▶ **Problem**: Return the lines of the data below exactly. Start at the first and end with the line containing "zendesk@meditationmomma.com (144, 493)".

▶ **Records**:
==============================
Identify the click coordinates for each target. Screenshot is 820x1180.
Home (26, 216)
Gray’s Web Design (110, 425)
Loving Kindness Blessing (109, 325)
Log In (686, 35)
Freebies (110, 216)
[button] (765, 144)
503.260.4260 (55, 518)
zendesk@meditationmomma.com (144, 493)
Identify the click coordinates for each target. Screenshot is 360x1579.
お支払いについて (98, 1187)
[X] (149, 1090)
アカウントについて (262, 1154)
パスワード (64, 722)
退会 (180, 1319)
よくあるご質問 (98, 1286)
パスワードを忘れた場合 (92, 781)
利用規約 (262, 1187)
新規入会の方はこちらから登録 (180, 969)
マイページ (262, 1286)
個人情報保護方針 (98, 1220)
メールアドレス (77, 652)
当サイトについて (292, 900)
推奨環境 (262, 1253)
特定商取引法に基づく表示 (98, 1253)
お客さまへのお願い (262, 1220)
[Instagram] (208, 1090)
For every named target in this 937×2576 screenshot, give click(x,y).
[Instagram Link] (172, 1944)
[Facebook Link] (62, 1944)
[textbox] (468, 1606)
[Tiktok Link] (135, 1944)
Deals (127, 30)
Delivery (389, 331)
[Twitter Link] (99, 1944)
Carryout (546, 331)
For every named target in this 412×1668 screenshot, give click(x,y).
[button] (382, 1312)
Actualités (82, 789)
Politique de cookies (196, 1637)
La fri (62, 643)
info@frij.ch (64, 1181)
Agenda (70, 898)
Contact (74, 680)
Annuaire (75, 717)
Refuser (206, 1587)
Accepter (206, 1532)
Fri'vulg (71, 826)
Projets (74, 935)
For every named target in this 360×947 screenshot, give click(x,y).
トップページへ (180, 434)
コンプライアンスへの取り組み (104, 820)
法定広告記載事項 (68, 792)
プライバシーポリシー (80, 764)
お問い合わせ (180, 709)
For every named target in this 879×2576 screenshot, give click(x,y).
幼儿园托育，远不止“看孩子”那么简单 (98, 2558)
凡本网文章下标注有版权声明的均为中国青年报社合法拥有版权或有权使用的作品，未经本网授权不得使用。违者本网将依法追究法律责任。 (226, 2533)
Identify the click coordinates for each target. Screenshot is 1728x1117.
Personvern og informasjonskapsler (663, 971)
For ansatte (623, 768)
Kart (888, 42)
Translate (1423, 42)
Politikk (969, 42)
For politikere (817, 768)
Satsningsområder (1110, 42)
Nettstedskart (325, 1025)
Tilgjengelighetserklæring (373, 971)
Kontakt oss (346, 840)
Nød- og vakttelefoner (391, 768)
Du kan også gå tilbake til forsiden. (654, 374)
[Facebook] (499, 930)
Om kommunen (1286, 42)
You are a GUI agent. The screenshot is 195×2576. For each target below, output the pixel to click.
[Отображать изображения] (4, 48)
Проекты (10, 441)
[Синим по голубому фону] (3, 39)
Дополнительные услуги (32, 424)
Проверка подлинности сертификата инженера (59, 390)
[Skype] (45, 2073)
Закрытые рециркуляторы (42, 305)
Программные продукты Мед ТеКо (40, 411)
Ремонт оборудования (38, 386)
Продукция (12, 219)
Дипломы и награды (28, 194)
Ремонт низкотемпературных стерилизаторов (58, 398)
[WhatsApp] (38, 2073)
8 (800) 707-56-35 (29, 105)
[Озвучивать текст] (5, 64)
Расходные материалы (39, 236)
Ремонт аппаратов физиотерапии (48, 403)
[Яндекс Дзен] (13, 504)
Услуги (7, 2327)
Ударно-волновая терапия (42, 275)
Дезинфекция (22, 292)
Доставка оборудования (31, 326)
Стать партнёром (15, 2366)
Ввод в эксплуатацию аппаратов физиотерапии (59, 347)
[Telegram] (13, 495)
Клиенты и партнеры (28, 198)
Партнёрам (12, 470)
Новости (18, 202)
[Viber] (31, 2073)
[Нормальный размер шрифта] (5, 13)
==============================
▶ **Exercise solution**:
Identify the click coordinates for each target. Screenshot is 820x1180.
Home (26, 216)
Gray’s Web Design (110, 425)
Loving Kindness Blessing (109, 325)
Log In (686, 35)
Freebies (110, 216)
[button] (765, 144)
503.260.4260 (55, 518)
zendesk@meditationmomma.com (144, 493)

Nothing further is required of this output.